Texto del ejercicio:
========================================

Desde Rhombus, firma especializada en estrategia financiera, M&A y gestión patrimonial, señalan que este año será clave para la consolidación de estas estructuras entre empresarios con patrimonios complejos o tras eventos relevantes de liquidez, como la venta de compañías o la entrada de capital.
“Para empresarios que han cerrado operaciones importantes o gestionan estructuras patrimoniales sofisticadas, un family office deja de ser una opción y se convierte en una herramienta estratégica para transformar el valor creado en un legado sostenible, minimizando riesgos fiscales y operativos”, explica Sandra Rams, Strategic Consultant de Rhombus.
La evolución del mercado refleja una mayor sofisticación en la gestión patrimonial. Según datos de la CNMV, los activos vinculados a vehículos de inversión colectiva y estructuras privadas continúan creciendo, impulsados por la necesidad de diversificación, planificación sucesoria y protección ante la incertidumbre macroeconómica.
Por qué un MFO experto en M&A marca la diferencia
Desde Rhombus subrayan que, en el entorno empresarial que plantea la coyuntura actual, contar con un asesor que combine visión transaccional y patrimonial adquiere un valor fundamental al acompañar al empresario en todo el ciclo de creación de valor desde la identificación de oportunidades hasta la ejecución y el seguimiento post-transacción.

========================================

Entradas suministradas:
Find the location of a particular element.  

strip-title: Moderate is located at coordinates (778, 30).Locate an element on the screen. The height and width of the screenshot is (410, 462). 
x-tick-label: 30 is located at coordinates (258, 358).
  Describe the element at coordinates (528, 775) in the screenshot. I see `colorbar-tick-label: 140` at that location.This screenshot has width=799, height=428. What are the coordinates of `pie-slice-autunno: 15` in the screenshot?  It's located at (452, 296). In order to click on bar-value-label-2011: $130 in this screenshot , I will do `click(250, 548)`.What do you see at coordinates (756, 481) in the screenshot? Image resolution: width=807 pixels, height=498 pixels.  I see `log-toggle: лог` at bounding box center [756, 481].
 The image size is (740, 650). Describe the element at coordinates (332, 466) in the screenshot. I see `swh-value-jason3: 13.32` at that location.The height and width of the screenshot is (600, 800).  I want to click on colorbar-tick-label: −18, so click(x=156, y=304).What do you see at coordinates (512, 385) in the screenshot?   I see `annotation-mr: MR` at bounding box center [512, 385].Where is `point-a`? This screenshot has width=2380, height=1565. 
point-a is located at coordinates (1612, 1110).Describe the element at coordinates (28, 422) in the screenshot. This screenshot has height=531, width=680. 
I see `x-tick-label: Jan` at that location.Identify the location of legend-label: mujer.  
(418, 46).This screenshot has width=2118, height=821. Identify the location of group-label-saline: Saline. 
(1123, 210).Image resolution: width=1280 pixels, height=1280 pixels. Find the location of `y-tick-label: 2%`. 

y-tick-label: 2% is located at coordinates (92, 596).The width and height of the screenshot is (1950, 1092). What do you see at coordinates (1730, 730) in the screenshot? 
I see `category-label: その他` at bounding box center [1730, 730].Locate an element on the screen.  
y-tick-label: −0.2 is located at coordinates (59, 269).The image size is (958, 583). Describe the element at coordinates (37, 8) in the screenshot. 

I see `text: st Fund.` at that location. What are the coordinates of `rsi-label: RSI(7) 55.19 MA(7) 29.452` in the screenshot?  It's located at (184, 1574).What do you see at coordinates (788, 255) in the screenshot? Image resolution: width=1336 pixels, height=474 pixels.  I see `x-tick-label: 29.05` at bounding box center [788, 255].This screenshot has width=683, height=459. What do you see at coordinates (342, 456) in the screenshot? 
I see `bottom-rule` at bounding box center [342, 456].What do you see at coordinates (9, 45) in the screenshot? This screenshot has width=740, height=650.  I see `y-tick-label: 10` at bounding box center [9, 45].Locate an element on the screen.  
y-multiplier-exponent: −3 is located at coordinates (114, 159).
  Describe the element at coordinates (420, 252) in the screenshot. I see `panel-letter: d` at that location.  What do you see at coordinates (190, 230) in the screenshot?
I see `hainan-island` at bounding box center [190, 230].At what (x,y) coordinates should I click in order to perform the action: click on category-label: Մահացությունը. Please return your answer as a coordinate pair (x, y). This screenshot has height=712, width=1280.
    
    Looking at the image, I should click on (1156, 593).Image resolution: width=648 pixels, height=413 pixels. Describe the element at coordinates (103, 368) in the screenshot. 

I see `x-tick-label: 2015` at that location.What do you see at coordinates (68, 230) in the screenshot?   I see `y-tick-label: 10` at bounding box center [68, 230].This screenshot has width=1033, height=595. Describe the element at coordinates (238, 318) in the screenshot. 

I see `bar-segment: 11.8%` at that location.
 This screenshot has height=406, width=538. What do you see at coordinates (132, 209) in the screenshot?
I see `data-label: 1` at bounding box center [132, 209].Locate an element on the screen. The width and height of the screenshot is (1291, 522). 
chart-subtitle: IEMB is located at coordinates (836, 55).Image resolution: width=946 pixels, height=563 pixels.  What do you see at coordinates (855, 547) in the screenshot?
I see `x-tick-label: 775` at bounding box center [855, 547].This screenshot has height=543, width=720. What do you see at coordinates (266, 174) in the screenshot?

========================================

Tareas a realizar:
1. ¿Qué cargo ocupa Sandra Rams en Rhombus, según el texto sobre gestión patrimonial?
2. Devuelve sin modificaciones el fragmento del texto sobre gestión patrimonial que va de "Desde Rhombus, firma" a "entrada de capital.".
3. Redacta la continuación del texto sobre gestión patrimonial a partir de su última oración.
Las entradas no intervienen en este ejercicio.

Respuestas numeradas:
1. Strategic Consultant.

2.
Desde Rhombus, firma especializada en estrategia financiera, M&A y gestión patrimonial, señalan que este año será clave para la consolidación de estas estructuras entre empresarios con patrimonios complejos o tras eventos relevantes de liquidez, como la venta de compañías o la entrada de capital.

3.
“Un MFO especializado en M&A asegura que cada decisión de inversión o desinversión esté alineada con los objetivos patrimoniales y empresariales a largo plazo”, explica la Strategic Consultant de Rhombus. Esta integración es clave para planificar crecimiento, protección y reinversión del capital en un contexto de elevada incertidumbre macroeconómica, inflación persistente y cambios regulatorios.
Por otro lado, “un MFO con enfoque transaccional permite identificar sectores y compañías con potencial, estructurar coinversiones y acceder a activos exclusivos que, de otro modo, quedarían fuera del alcance del inversor individual. Este modelo facilita negociar mejores condiciones, ajustar el perfil de riesgo y mantener una visión dinámica de la cartera, algo esencial en mercados volátiles”, detalla Rams.
Cómo asegurar el éxito antes y después de la venta
Otro momento crítico en el que el papel del MFO resultará determinante en 2026, según Rhombus, es la preparación de una venta empresarial o un proceso de captación de capital. El MFO actúa como socio estratégico desde la valoración y estructuración de la operación hasta la integración posterior, garantizando que el éxito financiero se traduzca en estabilidad y crecimiento patrimonial a largo plazo.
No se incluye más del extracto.